Fraud Management & Cybercrime , Next-Generation Technologies & Secure Development , Security Operations
Netcraft Snags $100M, Names Former DigiCert Executive as CEO
Ryan Woodley Doubles Down on US Growth, Real-Time Attack Identification, TakedownNetcraft landed a DigiCert and Progressive Leasing executive as its CEO to expand the company's footprint in the U.S. and better identify cyberattacks in real time.
See Also: Gartner Guide for Digital Forensics and Incident Response
The Bath, England-based cybercrime detection vendor tapped Ryan Woodley to capitalize on the $100 million raised from Boston-based Spectrum Equity by bringing more scalability to Netcraft's platform via automation and establishing a presence in the Salt Lake City area. Woodley succeeds Mike Prettejohn, who founded the company in 1995 and scaled it to block more than 170 million malicious websites (see: 2 Vulnerabilities Discovered in Apache HTTP Server).
"To this point, you only found out about Netcraft if you were referred to Netcraft or happened to come across Netcraft," Woodley told Information Security Media Group. "For the first time, we're investing in our market presence so more people can know about the strength of the offering."
The Power of Scaling Through Automation
From a technology standpoint, Woodley wants to strengthen and expand Netcraft's platform to identify and defend against a broader set of attack types, going beyond the more than 100 types it protects against today. With attacks growing in frequency and complexity, Woodley said Netcraft consistently leverages analytics to determine which abnormalities or observed irregular activity results in actual attacks.
Customers come to Netcraft with novel attack types such as JavaScript skimmers on e-commerce sites, and Woodley said Netcraft works with clients to develop innovative responses and countermeasures. Woodley wants to scale Netcraft's defenses around novel attack types and further strengthen the company's ability to take down malicious websites as quickly as possible.
"We have to constantly study the complexity of those attacks to refine the automation."
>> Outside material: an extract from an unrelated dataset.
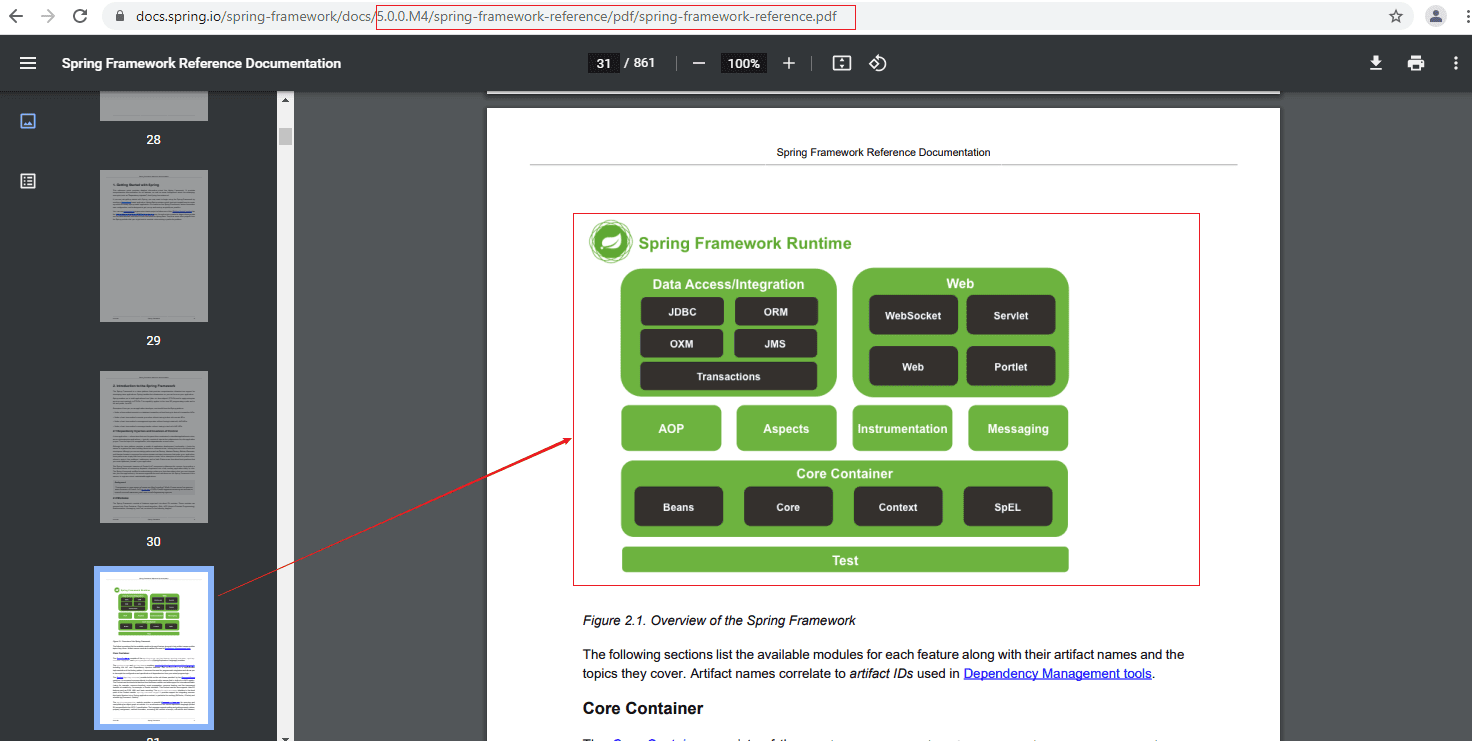Open the Dependency Management tools link
The image size is (1472, 741).
pos(1057,674)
– Ryan Woodley, CEO, Netcraft
Woodley wants Netcraft to embed a higher level of rule automation logic to improve the performance of its system. Some 99% of Netcraft's takedowns of phishing websites today involve automation at some level, and Woodley said the company has been able to accomplish this with a false positive rate of less than 1%.
"You can have smart people, and you can have a lot of data," Woodley said. "But unless you have those smart people apply to studying that problem set over long periods of time, you won't have the refined approach that results in the level of accuracy and speed that we've accomplished."
Riding the U.S. Rocket Ship
Netcraft has added more client services and solutions engineering resources in the United States to better serve American organizations in their local time zone, Woodley said. Less than half of Netcraft's sales come from the U.S. today, and Woodley said the company has a significant opportunity to expand its presence in the region. Netcraft serves marquee tech, banking and social media firms in the U.S.
Woodley wants Netcraft to expand in verticals where the company already has a presence as well as in geographies where it is underpenetrated, such as the U.S. Netcraft today serves three of the world's four largest companies, 10 of the 12 largest banks in Europe, and the governments of five of the largest economies in the world, according to Woodley.
"We have grown every functional area of the company," Woodley said. "It was largely a development organization, and we've now created different functional leaders across the company to help support the internal scaling of the organization."
As far as finances are concerned, Woodley wants Netcraft to remain cash flow positive while growing revenue as well as the number of customers the company serves. Outside of that, Woodley said, Netcraft will track operational metrics such as attack volume and composition of attacks to assess the efficacy of the company's technology.
"You have to operate at the finest levels of automation and accuracy when you're dealing with that level of scale," Woodley said. "If the problem space was static, it would be an easy problem to solve. But because the problem space is dynamic, we have to constantly study the complexity of those attacks to refine the automation."